Para o advogado, a legislação tributária precisa ser modernizada, “e os tribunais deveriam funcionar como indutores deste processo em seu papel de corrigir distorções”. Maria Andréia dos Santos, sócia do Machado Associados, aponta que a 1ª Turma do STF já tinha precedente desfavorável ao contribuinte. Em abril de 2024, o colegiado negou um recurso semelhante por unanimidade, ressaltando o entendimento da ADPF 189 que dizia que “a lei complementar, quando o quis, fez expressa exclusão de valores da base de cálculo do ISS” (ARE 1469426). A 2ª Turma também já havia negado a exclusão do PIS e da Cofins do cálculo do ISS, com base no julgamento da ADPF 190 (ARE 1494685).

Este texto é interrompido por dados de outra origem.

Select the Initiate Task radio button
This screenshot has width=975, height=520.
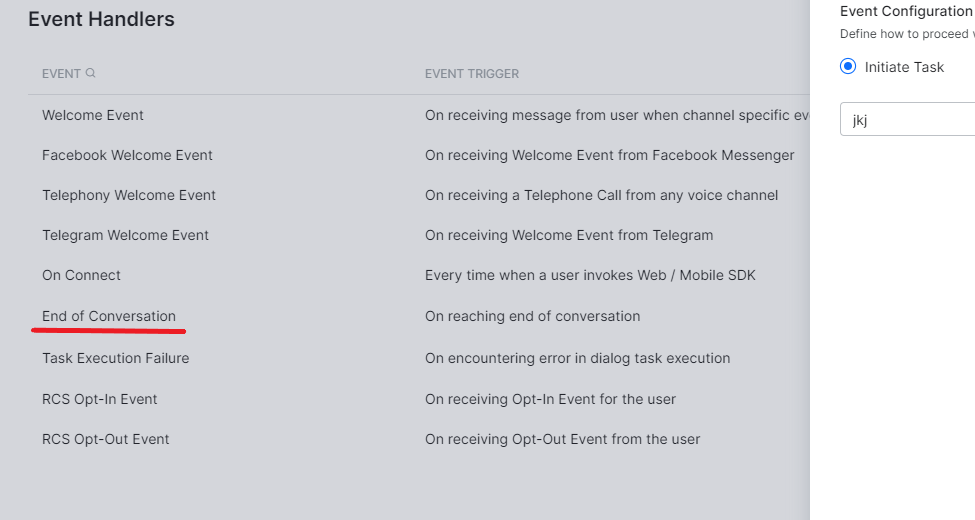tap(848, 66)
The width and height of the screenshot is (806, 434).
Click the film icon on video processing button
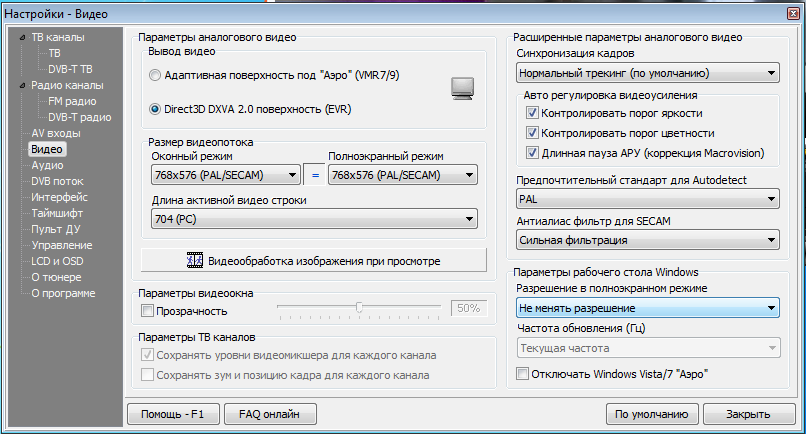coord(195,261)
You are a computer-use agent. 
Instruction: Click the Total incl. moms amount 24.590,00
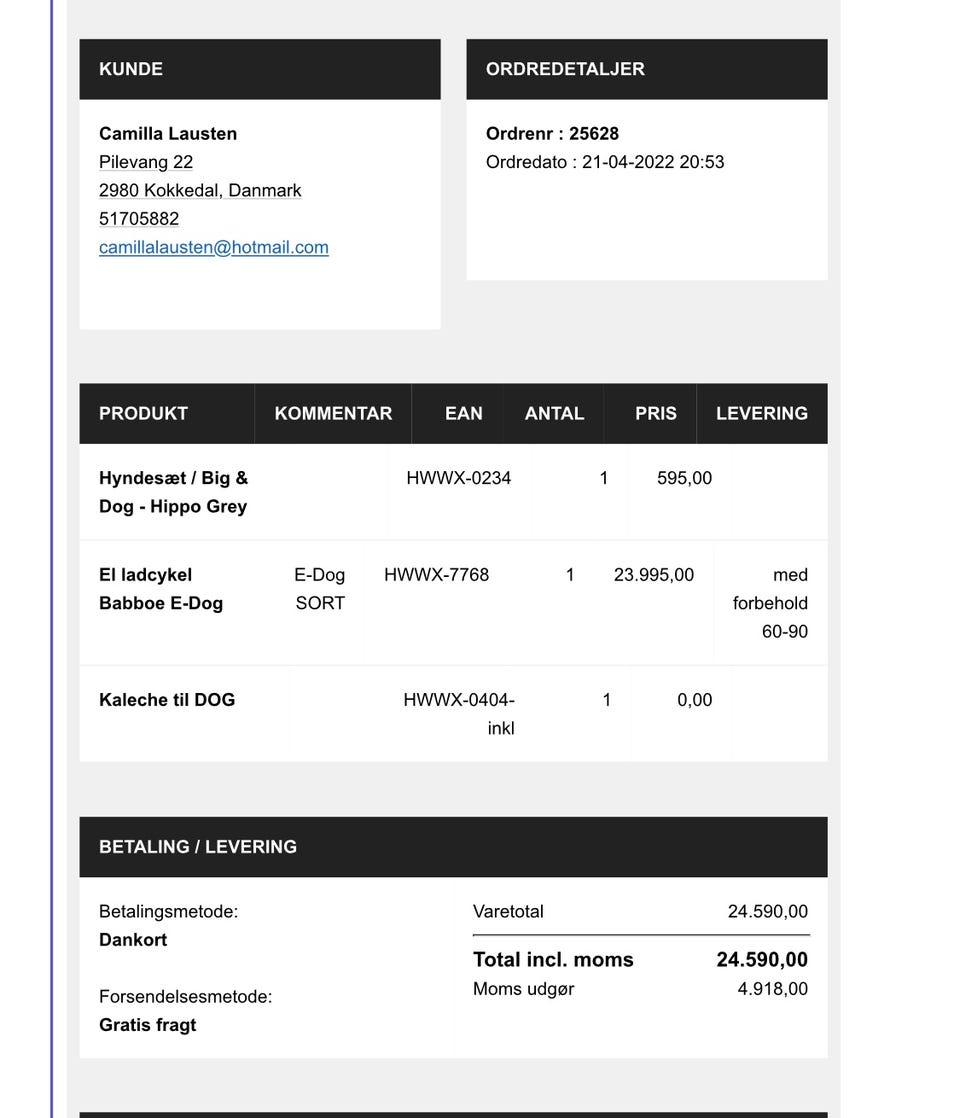point(762,960)
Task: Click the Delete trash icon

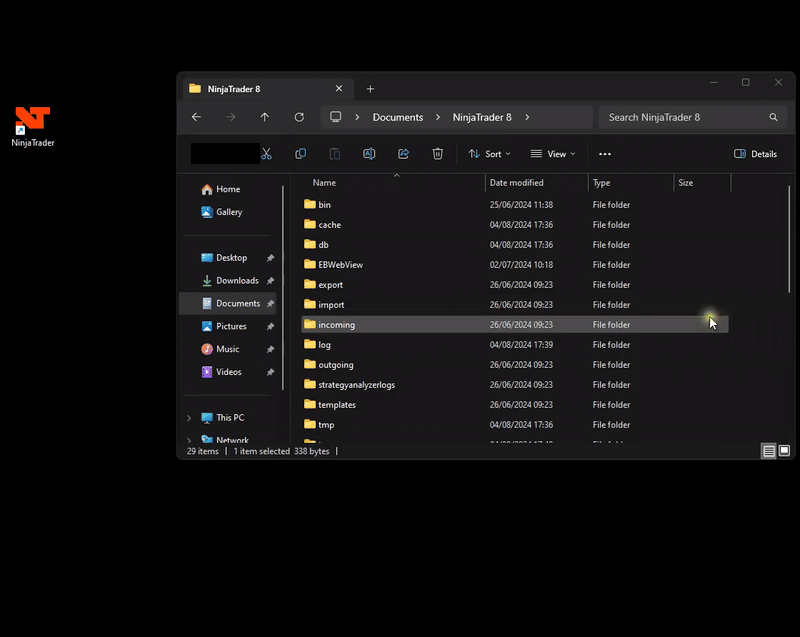Action: pos(437,154)
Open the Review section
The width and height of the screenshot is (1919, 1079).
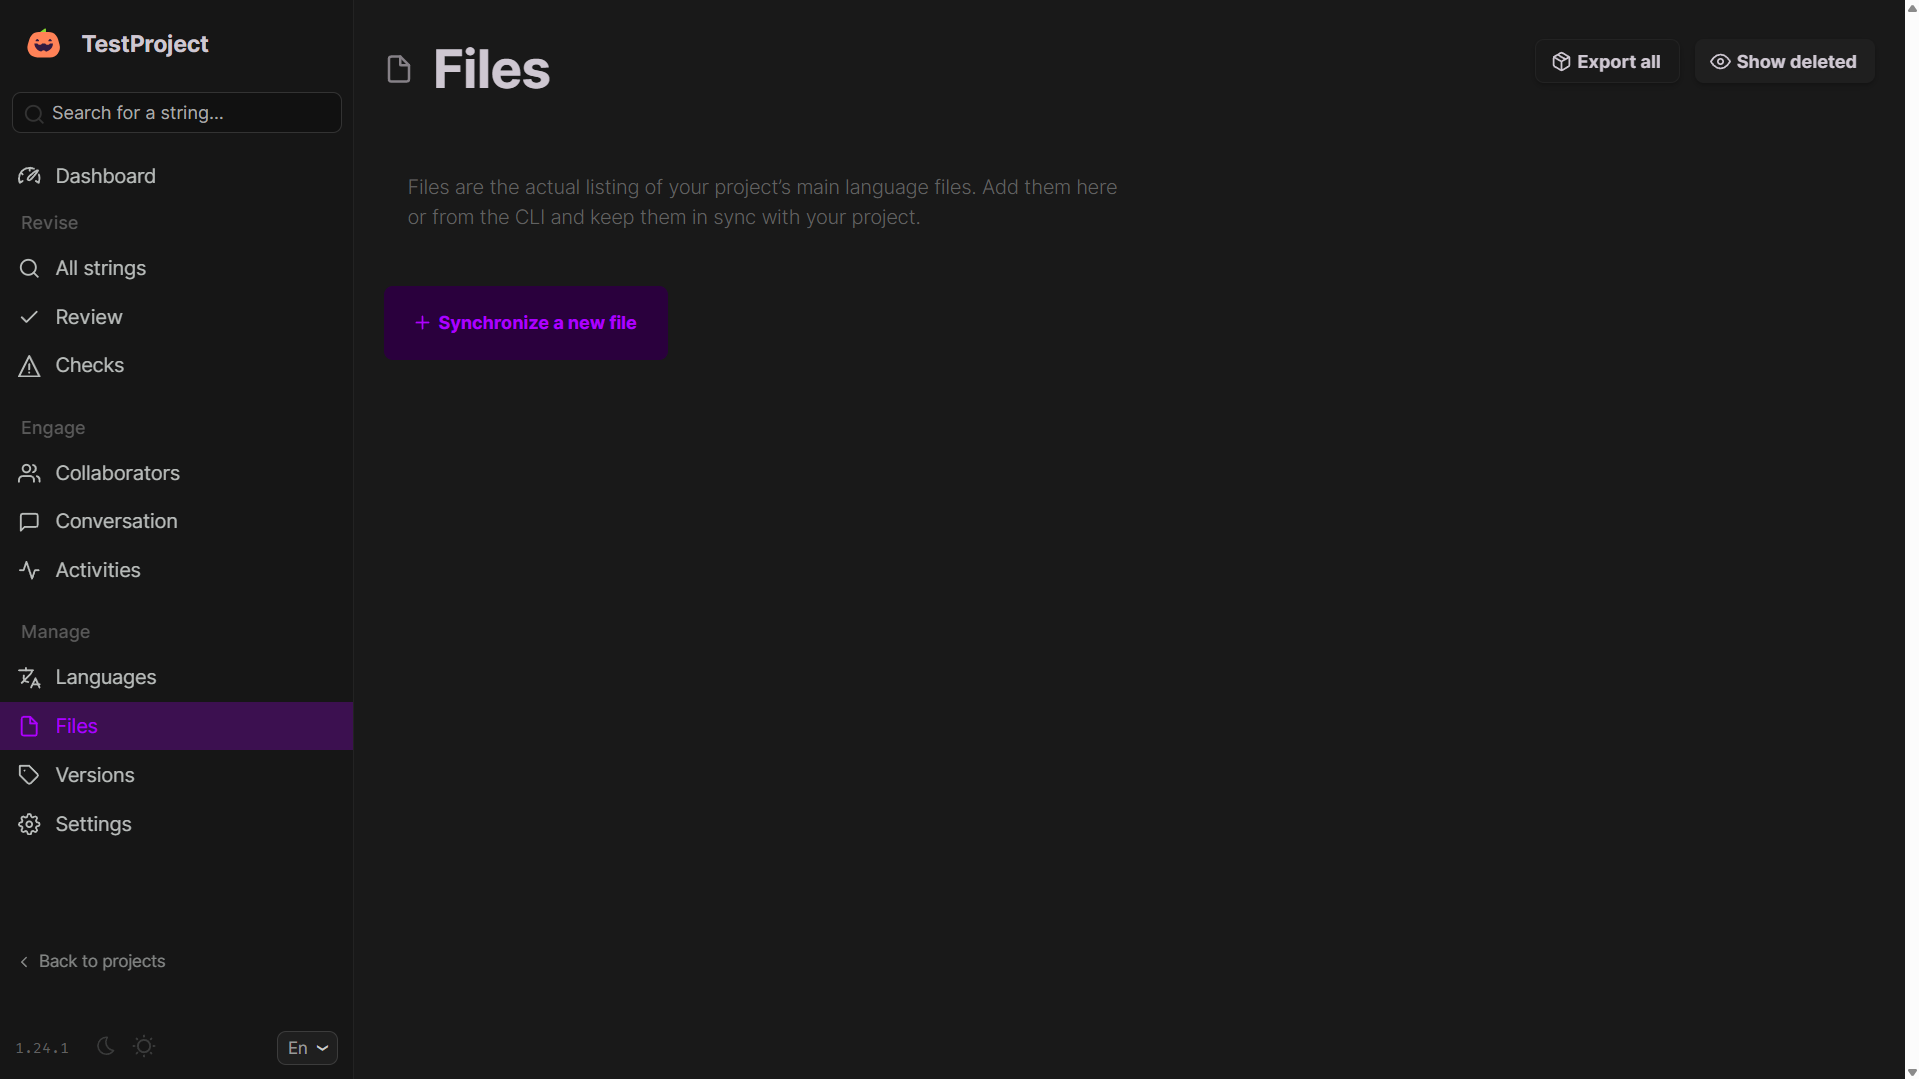click(x=89, y=317)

Segundo ela, os precedentes mostram que o STF tem sido “extremamente resistente” a aplicar a “tese do século” em outros julgamentos. “Inclusive, alguns dos acórdãos mantidos pelo STF mencionam expressamente que a aplicação dessa espécie de entendimento ao ISS implicaria tributar a receita líquida de tributos em caso onde a legislação menciona que a base de cálculo é o preço do serviço, sem autorizar a dedução dos tributos federais da base de cálculo do imposto municipal”, afirma.

Fabrício Parzanese dos Reis, sócio da área tributária do Velloza Advogados, complementa que a decisão não enfrentou individualmente o tema do ISS na própria base, que teria fundamento legal e constitucional distinto da questão do PIS e da Cofins.

Segundo ele, as leis de vários municípios, incluindo de São Paulo, preveem que o próprio imposto deve ser considerado em sua base de cálculo. No entanto, a lei complementar que instituiu o ISS, a LC nº 116, não trouxe essa previsão.

“Ora, se o entendimento firmado pelo STF [nas ADPFs 189 e 190] foi no sentido de que os municípios não podem excluir componentes da base de cálculo do ISS sem previsão em lei complementar, a mesma lógica deveria ser aplicada quando se trata da adição de um componente à base de cálculo não autorizada em lei complementar”, diz Reis.

Segundo o tributarista, caberá ao Superior Tribunal de Justiça (STJ) enfrentar essa questão, quando for provocado, já que se trata do julgamento de uma lei complementar. “A nosso ver, essa questão não se confunde com a dedução de impostos federais da base cálculo do ISS e, portanto, não se encerra com o entendimento adotado nas ADPFs 189 e 190”, defende.

Ele aponta, ainda, que a tendência da jurisprudência nas instâncias inferiores já favorecia o Fisco. Mas que o julgamento pelo Supremo trouxe à tona a necessidade de ajuste na forma de cálculo do ISS. “Isso poderia trazer uma diminuição no aumento de preços de serviços na economia nacional, que hoje é sistemático e disseminado”, defende.

Em nota ao Valor, o município de São Paulo afirmou que a inclusão do PIS e da Cofins na base do ISS está em conformidade com a legislação vigente e precedentes do Supremo. “O entendimento da PGM está alinhado ao que já foi consolidado pela jurisprudência do STF, especialmente na ADPF 190, que reafirmou a competência exclusiva da lei complementar nacional para definir a base de cálculo do ISS”, diz o município.

Para além desse debate na 2ª Turma, o Supremo está analisando os mesmos tributos, mas na situação inversa, em um julgamento com repercussão geral. No Tema 118, o contribuinte pede a exclusão do ISS da base de cálculo do PIS e da Cofins (RE 592616). O impacto deste julgamento foi estimado pela União em R$ 35 bilhões, mas não há data para ele ser retomado.

De acordo com a Procuradoria-Geral da Fazenda Nacional (PGFN), há hoje 72 discussões derivadas da “tese do século” no STF, as chamadas “teses filhotes”. Nos julgamentos já realizados, o placar vem sendo favorável à União, mas há esperanças, segundo os tributaristas, de que o pêndulo se movimente a favor do contribuinte em outros casos.